Неожиданно недалеко перед собой Олкрин увидел собаку. Ту самую белую собаку. В зубах она аккуратно держала завернутого в пелёнки младенца. Положив свою ношу на землю, она внимательно посмотрела на человека, затем снова подхватила ребёнка и бесшумно скрылась в тени. Олкрин кинулся вдогонку, но тихий шорох собачьих лап вскоре стал неразличим, и он снова оказался один среди чересполосицы теней, бликов, световых клиньев и полуосвещённых пространств. Парень продолжал по инерции идти вперёд, почти бесцельно озираясь по сторонам. Обломок стены с грубой кладкой, полуразрушенная арка, кривое дерево, а рядом… Рядом виднелось что-то напоминающее полулежащую человеческую фигуру. Сердце вновь бешено заколотилось. Олкрин ускорил шаг, боясь поверить своим ощущениям. Да! Это был Сфагам. Он лежал без движения в неестественной позе, среди больших камней возле пролома в стене. В руке его был меч, походные сумки валялись рядом.
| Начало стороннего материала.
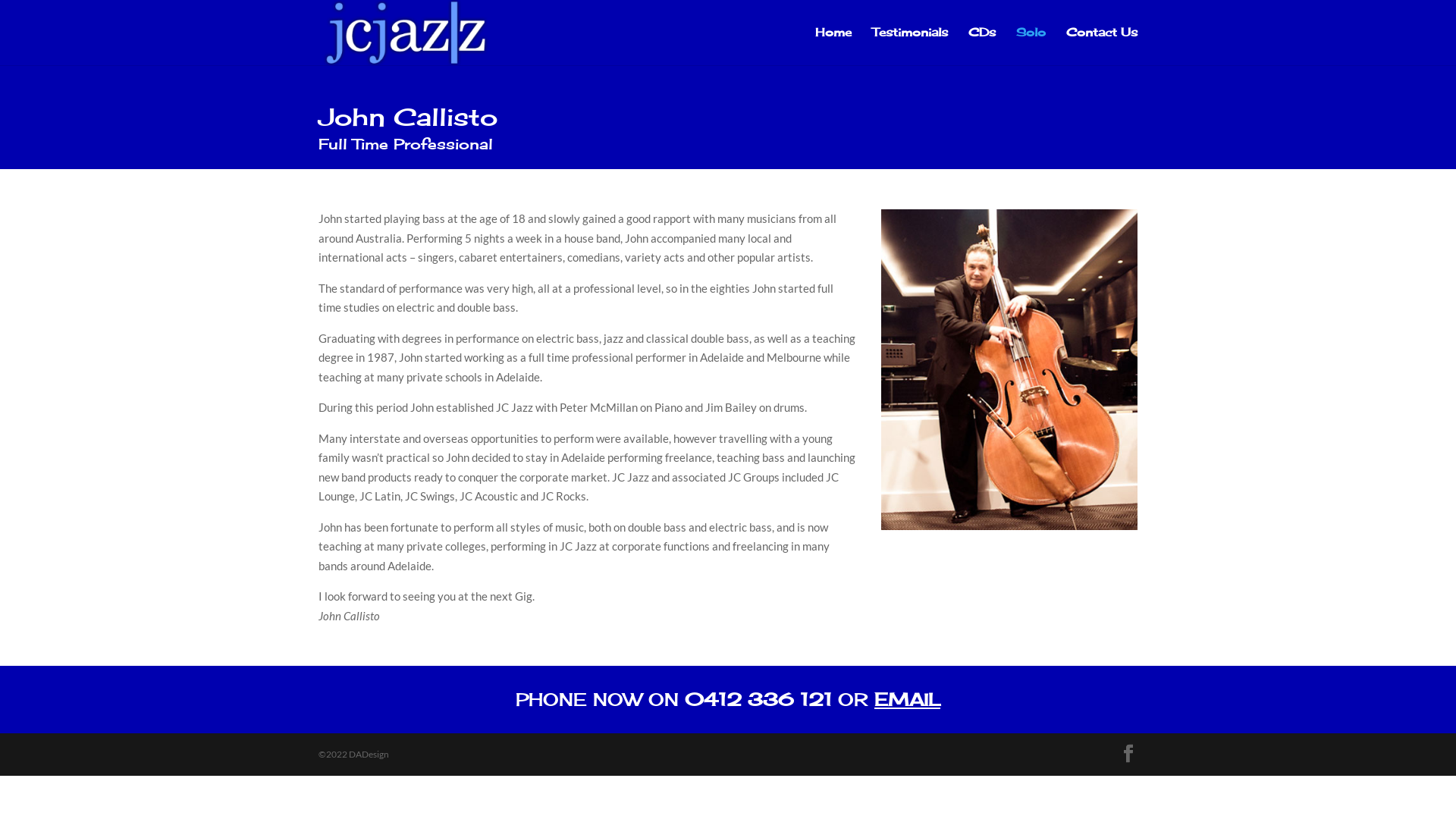
Home Element type: text (833, 46)
CDs Element type: text (981, 46)
Testimonials Element type: text (909, 46)
Contact Us Element type: text (1101, 46)
Solo Element type: text (1030, 46)
EMAIL Element type: text (907, 699)
Given the description of an element on the screen output the (x, y) to click on. 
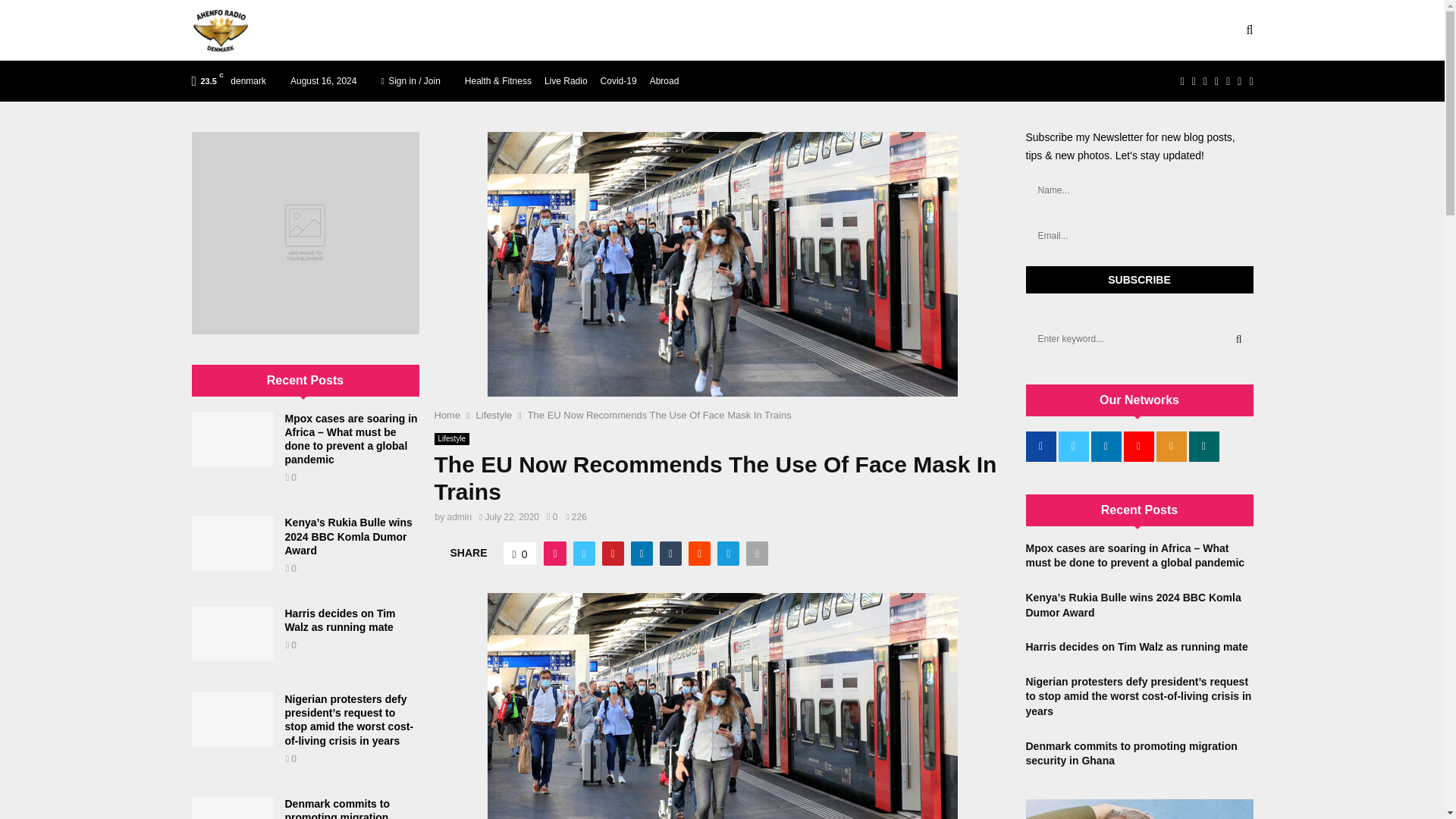
Subscribe (1138, 279)
LIFE STYLE (472, 30)
CELEB NEWS (375, 30)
Олкрин припал к груди учителя. Жив! С неизвестно откуда взявшейся силой, юноша подхватил бесчувственное тело учителя и осторожно пристроил его на ровное место, отшвырнув в сторону мешавшие камни. Дрожащими от возбуждения руками стал он сражаться с застёжкой сумки. Вырвав, наконец, из кожаного плена флягу с водой, он смочил прохладной влагой бледное лицо учителя. Ученик знал, как привести человека в сознание, — ни усталость, ни возбуждение не могли заставить его забыть усвоенные до автоматизма лекарские навыки.
Сзади послышался шорох. Белая собака, громко дыша и высунув язык, всё с тем же деловым видом трусила обратно к мосту.
Сфагам открыл глаза. Олкрин прижал голову учителя к груди, не в силах произнести ни слова. Слёзы счастья душили его. Но в душе ещё змеились тревога и страх. Не видение ли это?
— Где мы? — Взгляд Сфагама был мутным и болезненным, а голос хриплым и почти чужим. Не слыша сбивчивых объяснений ученика, Сфагам снова закрыл глаза и несколько раз глубоко вздохнул, начиная концентрацию. Олкрин замолк. Мешать было нельзя. Боясь даже на миг оторвать взгляд от учителя, юноша присел на ближайший камень. Ощущение времени исчезло полностью. Прошла минута, а может быть, и час. Олкрин продолжал неподвижно сидеть, не отрывая глаз от учителя, прислушиваясь к его глубокому дыханию.
— Ты спас меня, Олкрин. Спас ещё до того, как нашёл меня здесь. Почему это так — я не знаю.
Голос Сфагама вывел юношу из оцепенения. Это был прежний знакомый голос, и новая волна радостного возбуждения охватила душу ученика. Сфагам поднялся на ноги, первым делом убрав в ножны меч. Бледность лица почти исчезла, но, сделав пару неуверенных шагов, Сфагам присел на камень.